**ABOUT THIS TASK**
Copy each line of the data that has "Series" in it.
=-=-=-=-=
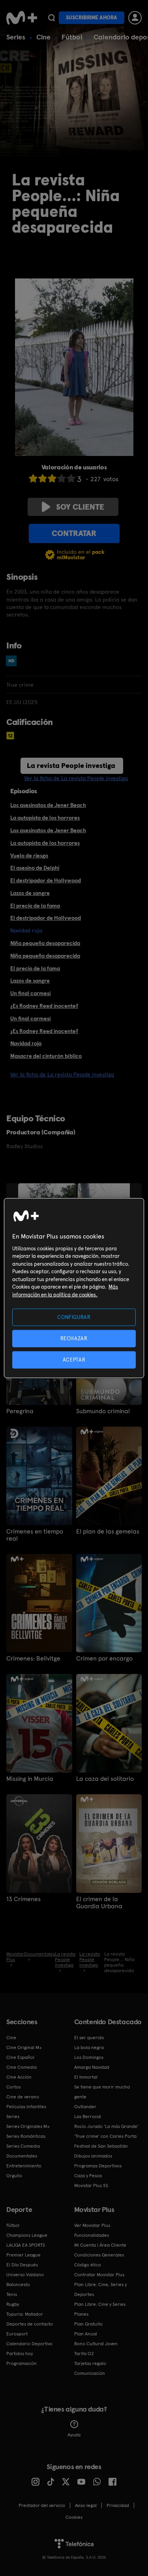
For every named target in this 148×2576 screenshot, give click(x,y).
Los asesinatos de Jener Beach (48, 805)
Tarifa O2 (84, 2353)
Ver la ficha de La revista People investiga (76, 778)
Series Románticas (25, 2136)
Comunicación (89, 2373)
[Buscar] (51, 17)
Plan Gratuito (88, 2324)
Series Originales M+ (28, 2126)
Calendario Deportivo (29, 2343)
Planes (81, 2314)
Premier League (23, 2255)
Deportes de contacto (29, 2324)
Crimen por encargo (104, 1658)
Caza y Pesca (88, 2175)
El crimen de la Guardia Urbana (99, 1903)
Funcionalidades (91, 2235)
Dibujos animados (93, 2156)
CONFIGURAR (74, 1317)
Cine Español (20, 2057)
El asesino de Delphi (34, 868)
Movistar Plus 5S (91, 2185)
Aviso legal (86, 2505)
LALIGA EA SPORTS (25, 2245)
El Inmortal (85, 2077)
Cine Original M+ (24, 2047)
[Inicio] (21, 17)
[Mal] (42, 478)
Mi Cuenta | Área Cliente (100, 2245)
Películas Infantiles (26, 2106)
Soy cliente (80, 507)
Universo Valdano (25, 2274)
=-=-=-=-=
**RESULT OF THE TASK**
Series Románticas (25, 2136)
Series Originales M+ (28, 2126)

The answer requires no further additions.